Figure 3. Alleles that fail to transcribe the mutated gene do not display transcriptional adaptation.

a, qPCR analysis of hbegfa, hbegfb, vegfaa, vegfab, alcama and alcamb mRNA levels in zebrafish lacking the full hbegfa locus or the vegfaa or alcama promoter compared to wt siblings. b, qPCR analysis of Rela, Rel, Actb, Actg1, Actg1 and Actg2 mRNA levels in MEFs and mESCs lacking the Rela promoter or the full Actg1 or Actb locus compared to wt cells. c, Cytotoxicity assay following treatment with TNFα of wt, Rela K.O. and Rela promoter-less MEFs. Percentages normalized relative to DMSO-treated cells. d, Confocal micrographs of wt, Actb K.O. and Actb full locus deletion mESCs. Actin filaments are depicted in white, nuclei in red. e, Actin filament protrusion length in wt, Actb K.O. and Actb full locus deletion mESCs. f, Confocal micrographs of 48 hpf Tg(fli1a:eGFP) wt and egfl7 full locus deletion mutant siblings; lateral views, anterior to the left. Higher magnifications of dashed boxes shown in f’. Scale bars: e, 20 µm; f, 500 µm. a, b, wt expression set at 1. a-c, e, n = 3 (a, b); 5 (c); 189, 219 and 205 (e) independent experiments. Error bars, mean, s.d. Two-tailed student’s t-test used to assess P values. d, f, These experiments were repeated twice independently with similar results.

Figure 4. Transcriptional adaptation favors genes exhibiting sequence similarity to the mutated gene’s mRNA and is associated with permissive histone marks.
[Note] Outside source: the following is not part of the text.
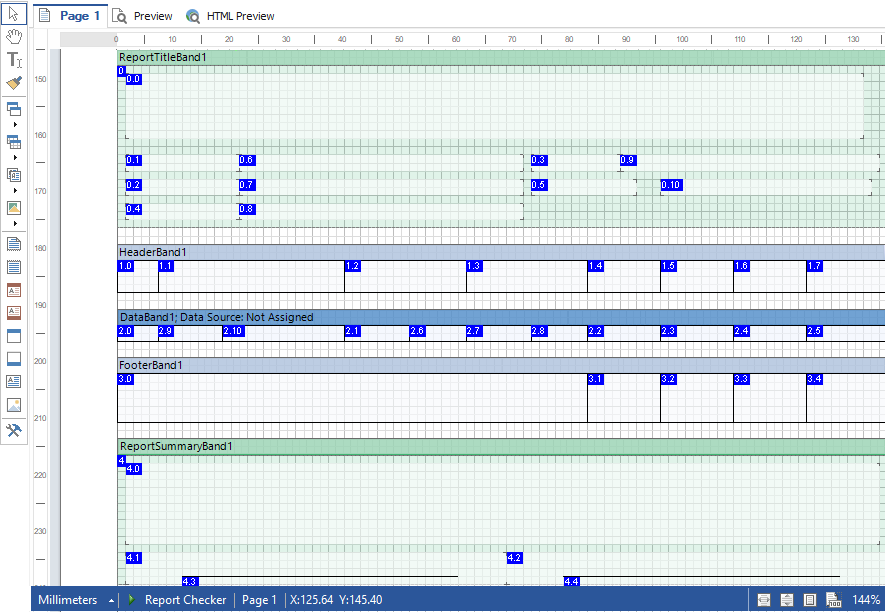Viewport: 885px width, 612px height.
Task: Insert an image component from toolbox
Action: 14,405
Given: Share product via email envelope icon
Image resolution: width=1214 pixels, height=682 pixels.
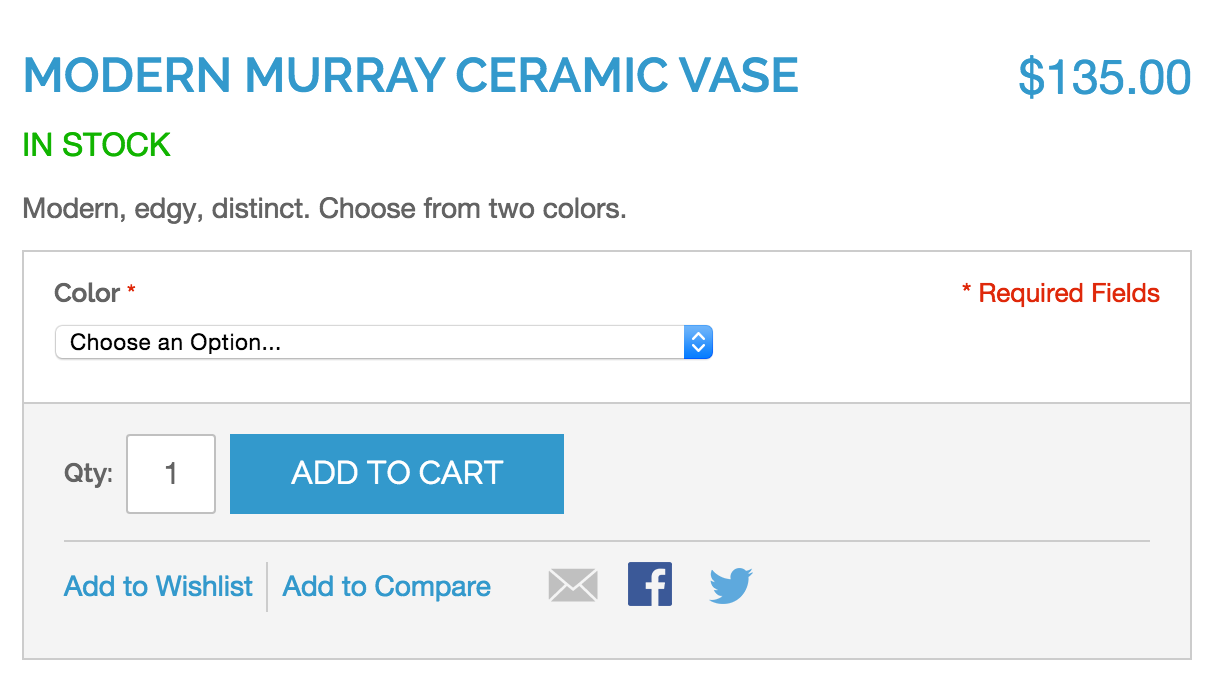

a, Percentage of significantly upregulated (Log₂ Fold Change K.O. > wt and P ≤ 0.05) protein-coding genes exhibiting sequence similarity with Fermt-2, Actg1 or Actb and those not exhibiting sequence similarity. b, qPCR analysis of epas1a mRNA levels in 6 hpf wt zebrafish injected with uncapped RNA composed solely of the hif1ab mRNA sequences similar to epas1a or uncapped RNA composed solely of the hif1ab mRNA sequences not similar to epas1a. c, d, ChIP-qPCR analysis of Wdr5 (c) and H3K4me3 (d) occupancy near the TSS of Fermt1, Rel and Actg2 in Fermt-2, Rela and Actg1 K.O. cells, respectively, compared to wt. Quantification of enrichment shown as fold-enrichment over IgG control. e, Current putative simplified model of transcriptional adaptation to mutations. TC: termination codon; DFs: decay factors; RBPs: RNA binding proteins. b, Control expression set at 1. b-d, n = 3 (b); 2 (c, d); biologically independent samples. Error bars, mean, s.d. Two-tailed student’s t-test used to assess P values.